SENIGALLIA – «Siamo contenti che un assessore regionale sia venuto a Senigallia per vedere in quale situazione versi l’ospedale cittadino, ma non vorremmo che si trasformasse nella solita passerella. Alle parole devono seguire fatti e noi chiediamo certezze sul futuro del Principe di Piemonte perché a nessuno serve una struttura bella se manca il personale e non possono essere erogati i servizi». A parlare così è Umberto Solazzi, coordinatore del Tribunale del Malato “C.Urbani” di Senigallia, che interviene dopo la visita di lunedì 5 luglio dell’assessore regionale Francesco Baldelli al nosocomio di via Cellini.
Durante il sopralluogo, accompagnato dal sindaco Massimo Olivetti, dall’assessore ai servizi alla persona Cinzia Petetta e dal presidente del consiglio comunale Massimo Bello, Baldelli ha parlato di interventi di edilizia ospedaliera per evitare che le strutture non a norma debbano essere chiuse. «Noi – interviene Solazzi – avevamo sempre detto che c’era il rischio di chiusura per l’ospedale di Senigallia, ma siamo stati etichettati come gufi o Cassandre.
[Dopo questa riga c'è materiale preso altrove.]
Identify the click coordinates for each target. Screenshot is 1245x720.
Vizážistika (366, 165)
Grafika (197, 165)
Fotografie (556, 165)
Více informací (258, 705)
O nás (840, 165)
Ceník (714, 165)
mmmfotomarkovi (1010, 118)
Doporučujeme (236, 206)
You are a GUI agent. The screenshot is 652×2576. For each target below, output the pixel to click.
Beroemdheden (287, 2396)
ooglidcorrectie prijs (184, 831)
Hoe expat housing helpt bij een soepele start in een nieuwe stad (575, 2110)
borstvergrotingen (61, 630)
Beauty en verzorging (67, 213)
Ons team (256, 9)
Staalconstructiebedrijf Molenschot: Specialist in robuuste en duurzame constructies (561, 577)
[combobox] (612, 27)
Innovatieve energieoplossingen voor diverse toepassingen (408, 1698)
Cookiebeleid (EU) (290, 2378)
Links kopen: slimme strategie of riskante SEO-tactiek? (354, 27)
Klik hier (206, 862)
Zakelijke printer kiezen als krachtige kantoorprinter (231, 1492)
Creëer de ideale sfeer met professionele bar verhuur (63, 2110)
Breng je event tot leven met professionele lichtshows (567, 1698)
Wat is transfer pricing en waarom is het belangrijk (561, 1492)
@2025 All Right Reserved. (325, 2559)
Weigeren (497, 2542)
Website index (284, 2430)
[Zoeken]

E invece si viene a sapere da un post su facebook che era tutto vero».
C’è però anche tutta la parte sanitaria che preoccupa, e non poco, il responsabile senigalliese del Tribunale del Malato, nonostante la recente nomina di tre nuovi primari: «Era il minimo che potessero fare. Da tempo lamentavamo il problema, così come da tempo denunciamo che c’è una carenza preoccupante di personale. Ma è con le truppe, e non solo coi generali, che si vincono le guerre». Personale all’osso al pronto soccorso, che si appresta ad affrontare con pochi medici il consueto aumento della popolazione d’estate, così come al laboratorio analisi dove si è passati negli ultimi anni da circa 150/200 esami al giorno ai 20 attuali. Carenze di medici e tecnici si registrano anche all’unità di radiologia, a otorinolaringoiatria e al centro trasfusionale. «In tanti denunciano al Tribunale del Malato – continua Solazzi – le inefficienze del presidio ospedaliero senigalliese».
Altro nodo, secondo il TdM, è la riorganizzazione che ha visto Fabriano divenire sede centrale della direzione generale dell’area vasta 2 e della direzione medica; Ancona sede centrale della direzione amministrativa; le politiche del personale sono divise in due sedi a Fabriano e Jesi. Sempre Jesi è divenuta la sede dell’area infermieristico-ostetrica, del provveditorato (area logistica) e del patrimonio, mentre l’ingegneria clinica è condivisa con Fabriano. E ancora: la sede centrale della diagnostica per immagini è divenuta Jesi, così come per la patologia clinica (i laboratori analisi). A Senigallia è rimasta solo l’unità semplice dipartimentale della farmacia nonostante sia la seconda città della provincia e la quinta della regione e nonostante in estate raddoppi la popolazione. «Sulla carta, l’Utic senigalliese è ancora solo riabilitativa, non cardiologica», ricorda Solazzi.
«È tutto frutto delle contestate determine, tra cui la 742 del 31 dicembre 2019 che depotenziano le Uosd lasciandole senza più autonomia gestionale, senza un referente e senza un proprio budget. Inutile quindi ogni ristrutturazione se poi si perdono i servizi. A questo punto le amministrazioni – quella comunale e quella regionale – devono muoversi, dato che quelle precedenti non hanno portato nulla di buono per la nostra città, anzi. Qui non si tratta di colore politico, ma di impegnarsi perché Senigallia non debba dipendere da Fabriano o Jesi. Si tratta – conclude – di rispettare quanti li hanno votati credendo nel cambiamento».